I am trying to think of a way around that problem, and this is what has come to mind:
If we check the Depth of the Unevaluted[expr] and then use that for TraceDepth (or rather depth-1), do you believe this addresses the problem or merely obscures it?
For reference and testing:
SetAttributes[valueQx, HoldAll]
valueQx[expr_] :=
Module[{P, R = False, d = Depth@Unevaluated@expr},
P = (P = Return[R = True, TraceScan] &) &;
TraceScan[P, expr, TraceDepth -> Max[1, d - 1]];
R
]
@MrWizard I don't completely understand the relationship between Trace and TraceScan. Consider for example Reap@TraceScan[Sow, f[1,2+3]] and Trace[f[1,2+3]]. Why do they return a different set of expressions?

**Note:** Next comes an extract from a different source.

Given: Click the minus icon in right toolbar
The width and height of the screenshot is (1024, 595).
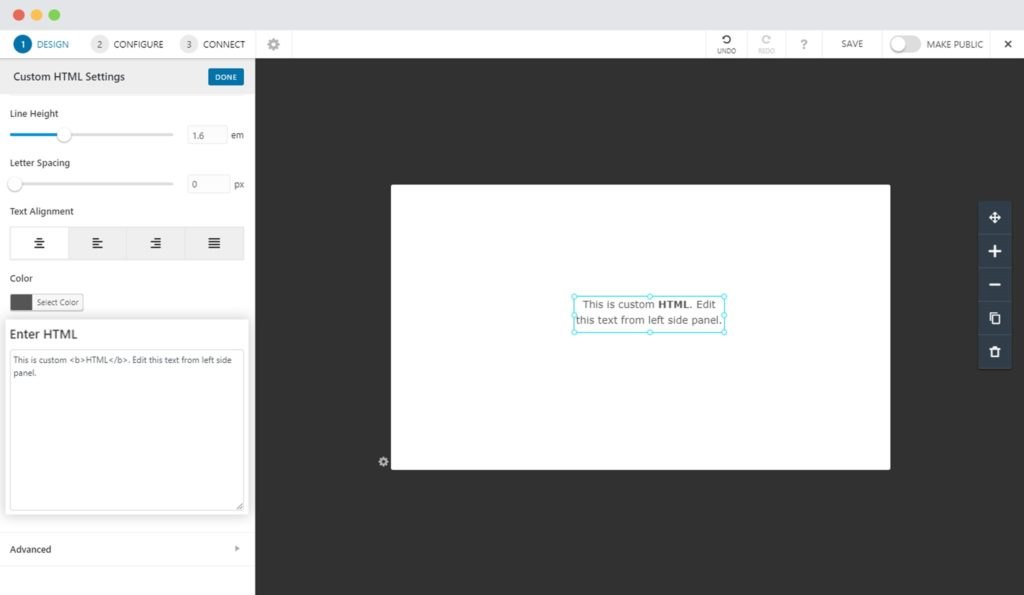Looking at the screenshot, I should (x=994, y=285).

Without revisiting documentation or digging deeper TraceScan is more complete; I believe Trace leaves out steps. Perhaps these can be recovered with the options like TraceInternal. I cannot recall.
I am curious to know how this relates to your analysis. :-)
Of course Trace gathers into nested lists while TraceScan does not. That caused me some trouble until I noticed TraceLevel[] and TraceDepth. What are you thinking?
@MrWizard I'm sorry, I realize I really don't understand Trace ... for example, what's wrong with using a TraceDepth of Infinity? Just give me an example where valueQ would fail with Infinity but works with 1
That's exactly what valueQ2 is doing. The issue is the evaluation that takes place even with simple expressions, thereby triggering a result of "True" on, for example: "a" + "b"
You can see from TracePrint["a" + "b"]; that evaluation takes place, even though no rule is found that transforms the entire expression.
Originally I was only thinking about expressions like f[x] and maybe f[x,y]. For these your solution works well, at least as long as they don't have any special attributes
I now realize that it's not so simple to generalize the concept to general exception
I originally said that it should return True if the expression would change during evaluation
this seems rather clear (though it's debatable if it's the same as "having a value"), and b+a does indeed change during evaluation
then we have all the different non-standard evaluations
I think valueQ1 still comes the closest to that definition even though it leaks (but less than the built-in). On the other hand I am more and more seeing the value in Leonid's approach, even though the result diverges from ValueQ.
@MrWizard let's postpone this, I'm feeling really broken today :-( I should not have started with the discussion at all. Let's continue another time if you don't mind.